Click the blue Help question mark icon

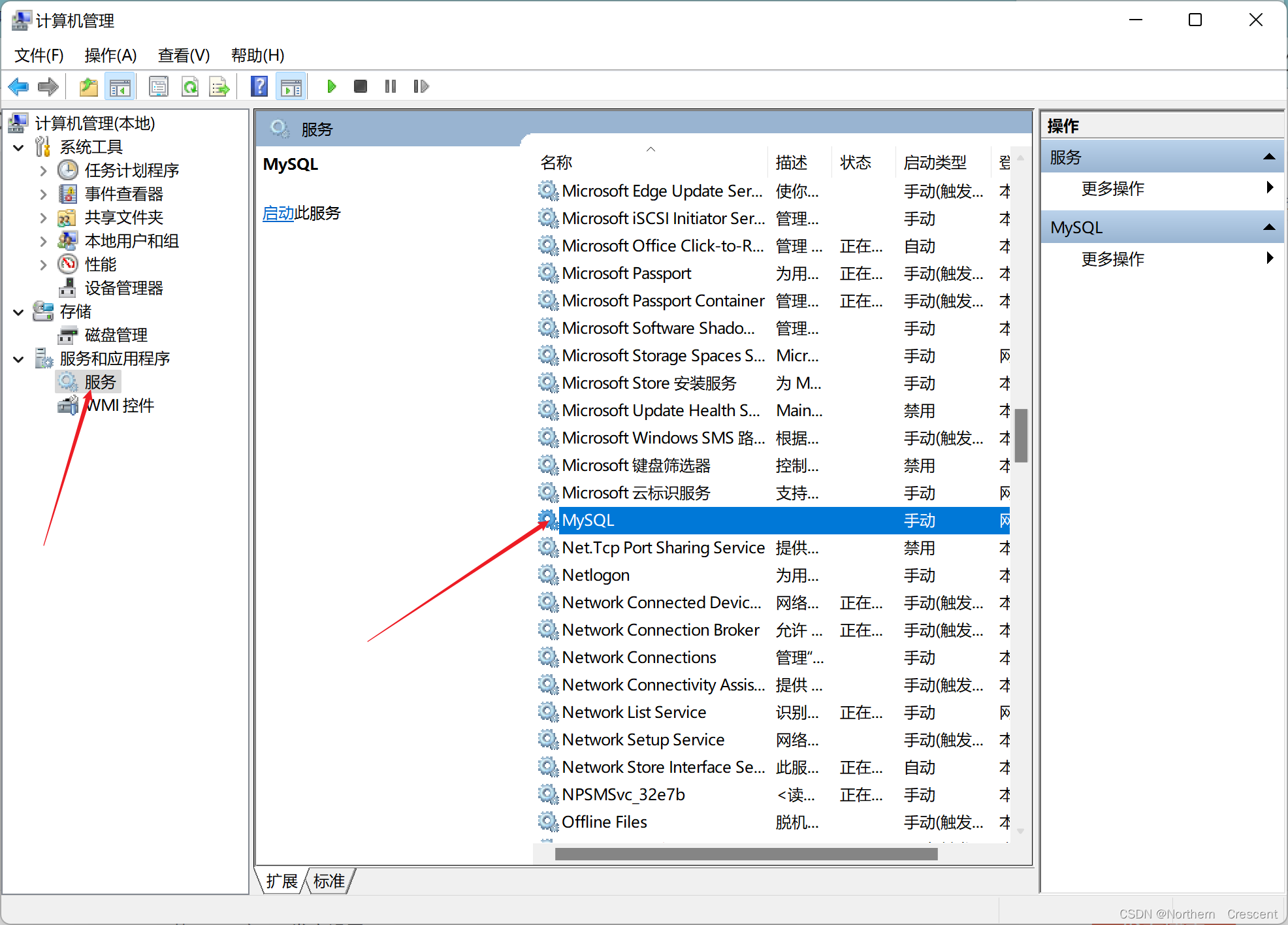pos(259,86)
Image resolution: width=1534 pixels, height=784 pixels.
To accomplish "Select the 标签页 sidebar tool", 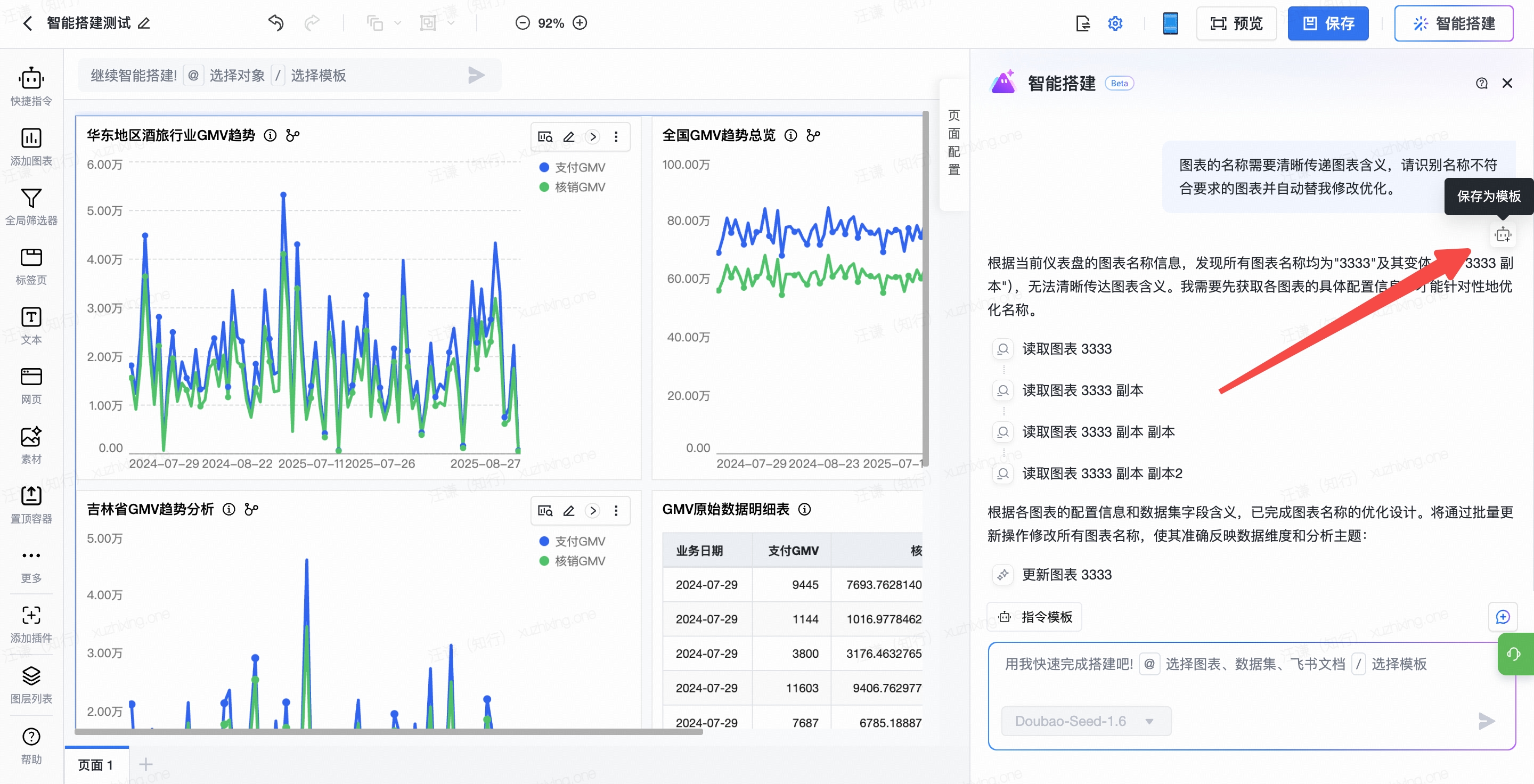I will (x=31, y=258).
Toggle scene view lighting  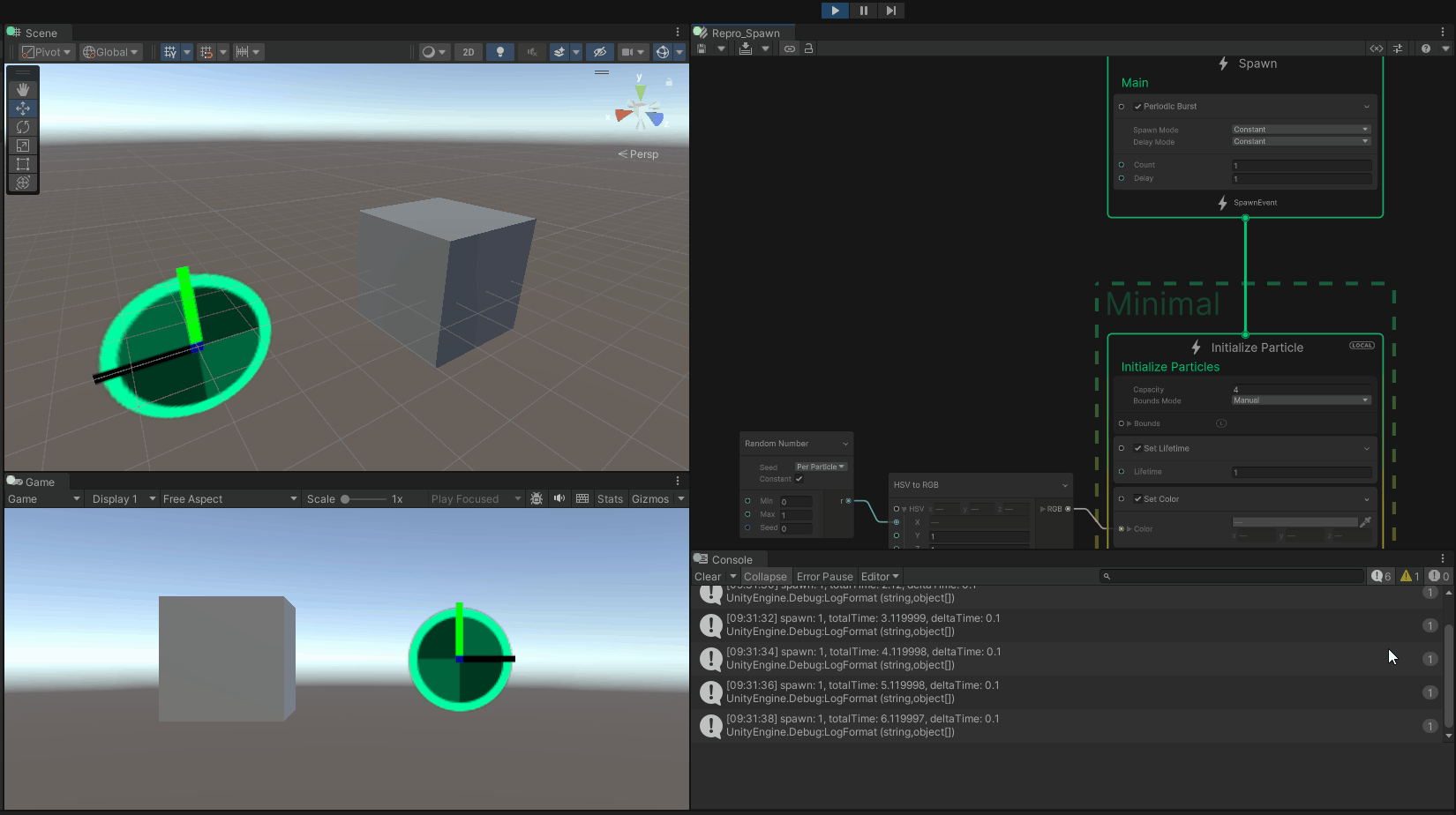(500, 51)
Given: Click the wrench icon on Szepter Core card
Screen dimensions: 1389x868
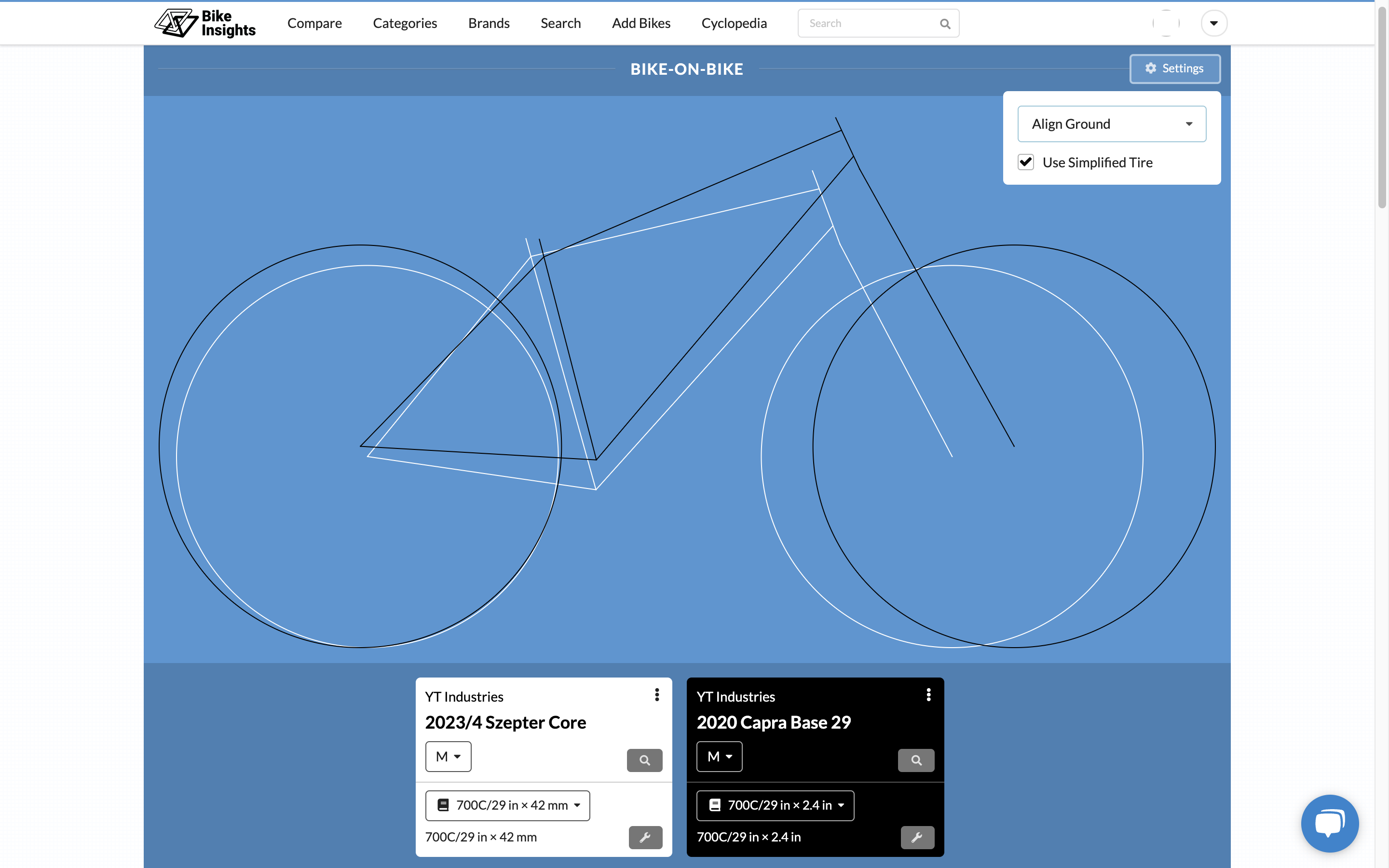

##########

Retype, exactly and only, the lines from the one containing "Given: Click the" through the end of the entries, both ends included, and omit all pictures.

Given: Click the wrench icon on Szepter Core card
Screen dimensions: 1389x868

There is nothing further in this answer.